Mancavano 4 settimane al Passatore.
Non avevo fatto le classiche tappe di avvicinamento: Strasimeno a Marzo, la Maratona di Russi i primi di Aprile e la 50 Km di Romagna. Ero andato per boschi con zaino e lampada frontale.
Qualche dubbio lo avevo, ma stavo bene e quindi valeva ancora il solito obiettivo di arrivare in meno di 9 ore (entro la mezzanotte).
Durante la corsa ho guardato l’orologio una sola volta, al passaggio dei 42,195: 3ore e 20. Ho pensato alla mia prima Maratona fatta in 3ore e 18.
Per chi come me fa la gara senza assistenza, la salita della Colla rappresenta un momento delicato. I ristori ci sono ogni 5 Km, passano anche 35/40 minuti da un ristoro all’altro e 40 minuti senza bere sotto il sole… Mi chiedo perché più nessuno ha il coraggio di affrontare il Passatore da solo. Sono uno dei pochi che si ferma ai ristori per bere e per mangiare qualcosa, in tanti vanno dritto facendo affidamento sui “frigo-bar” che hanno al loro seguito. Non sanno quello che perdono! Il Passatore è un viaggio che si affronta nudi, profittando dell’ospitalità della gente che si incontra, ospitalità che si trasforma in un bicchiere di acqua, un tozzo di pane con la marmellata o con la mortadella, un uovo sodo (per chi si sente di mangiarlo), anche in un bicchiere di vino. Se non ti fermi non sei al Passatore; lo stai solo guardando da vicino.
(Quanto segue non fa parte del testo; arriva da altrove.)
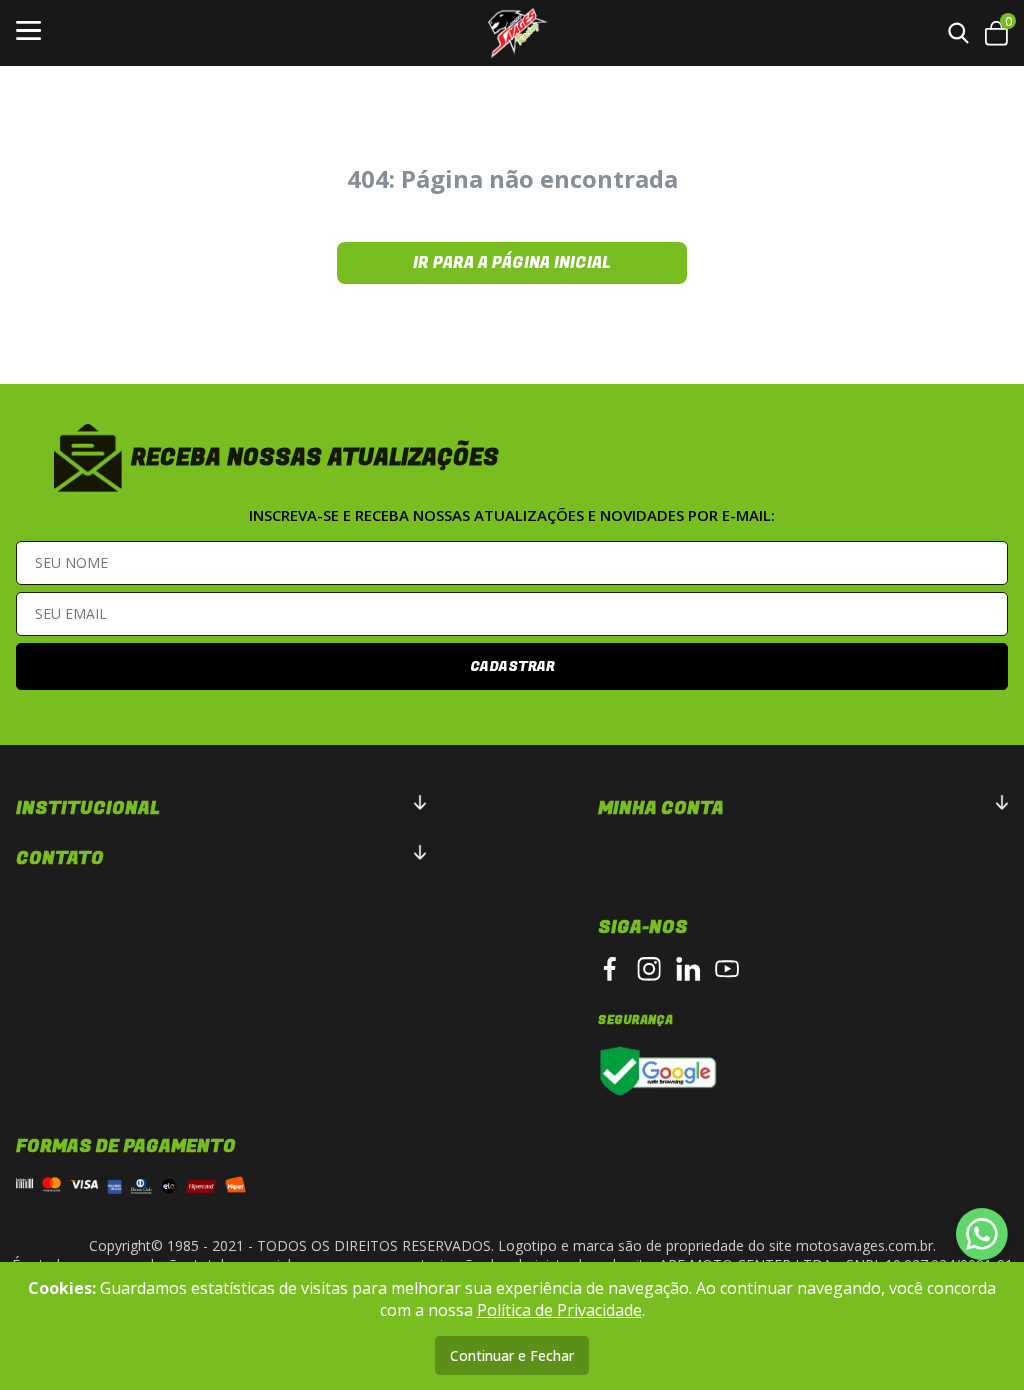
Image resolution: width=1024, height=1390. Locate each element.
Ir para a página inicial (512, 263)
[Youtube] (727, 969)
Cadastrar (512, 666)
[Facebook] (610, 969)
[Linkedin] (688, 969)
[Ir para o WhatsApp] (982, 1234)
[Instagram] (649, 969)
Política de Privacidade (559, 1310)
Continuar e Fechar (512, 1355)
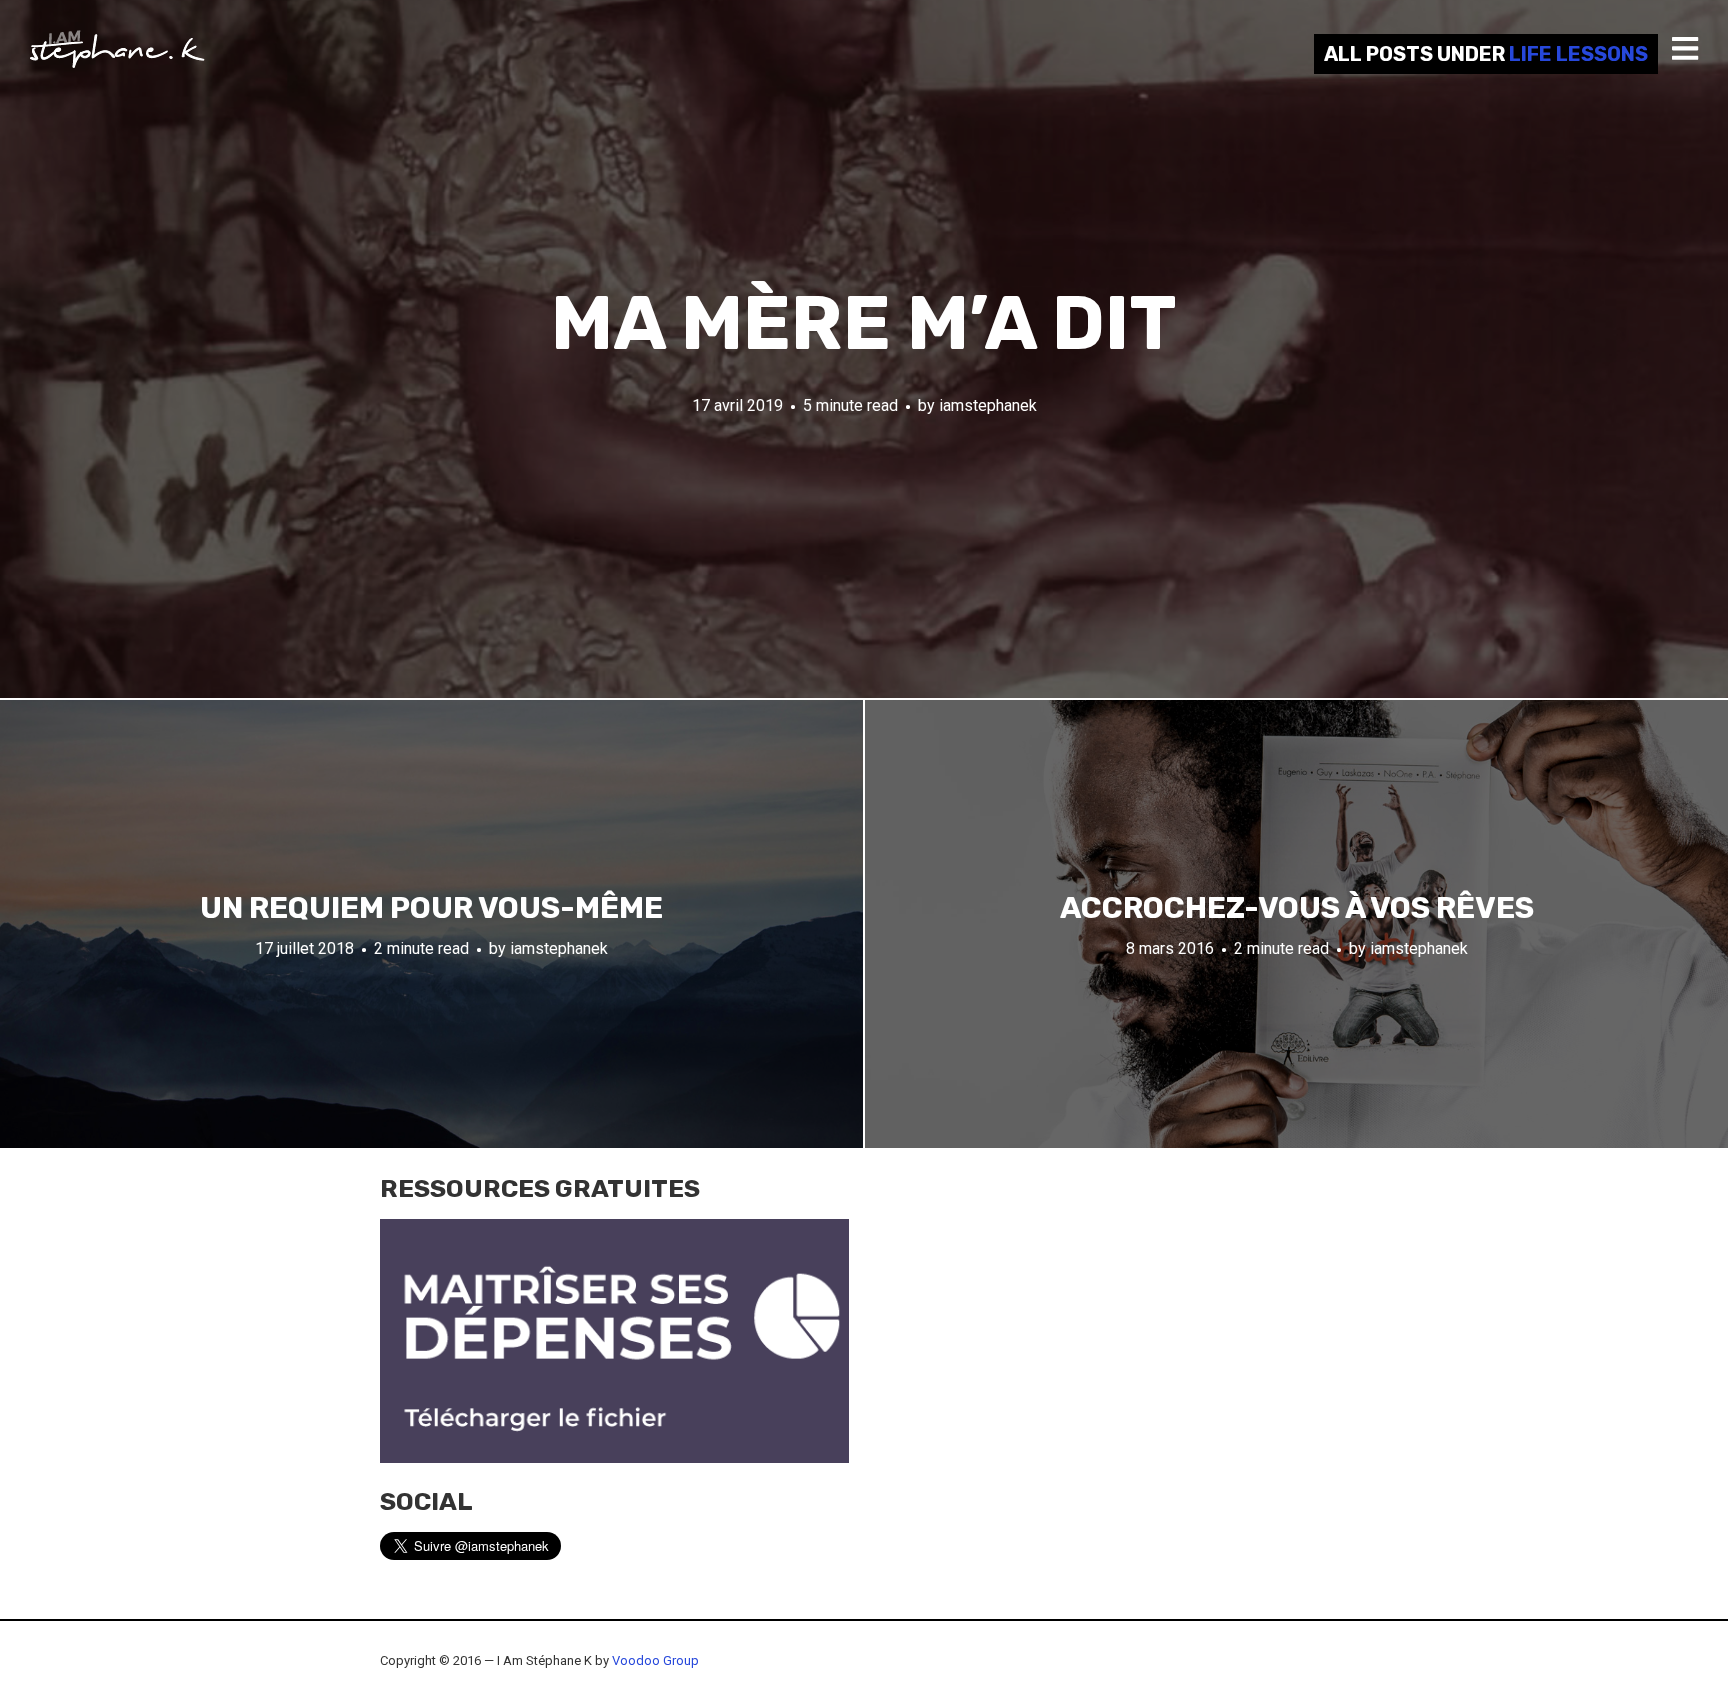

Dopo Marradi fino a Brisighella: il tratto da sempre più difficile. La stanchezza comincia a farsi sentire, mancano ancora tanti chilometri e arriva la notte.
Qui è necessario mantenere la calma, supero qualcuno che cammina, chiedo se ha dei problemi. Nei Trail si fa così, dimentico che nelle corse su strada non si usa prestare soccorso ed infatti noto la sorpresa, poi arriva l’assistente in bici e quindi vado via.
L’arrivo a Faenza, gli applausi della Gente, i brividi, questa dodicesima così come la prima volta.
In un angolino il bacio alla medaglia riservata a chi ce l’ha fatta. Mi sembra che Di Cecco, fortissimo maratoneta, quest’anno per la prima volta al Passatore, noti quel gesto. Gli vorrei dire che SI’ ho fatto 100Km per baciare quel pezzo di ferro e ora sono contento. Il tempo di 8re5minuti5secondi, il 15° posto in classifica generale e la medaglia d’argento nel Campionato Italiano di categoria, sono dettagli. Erano due anni che volevo rimettermi quel pezzo di ferro al collo.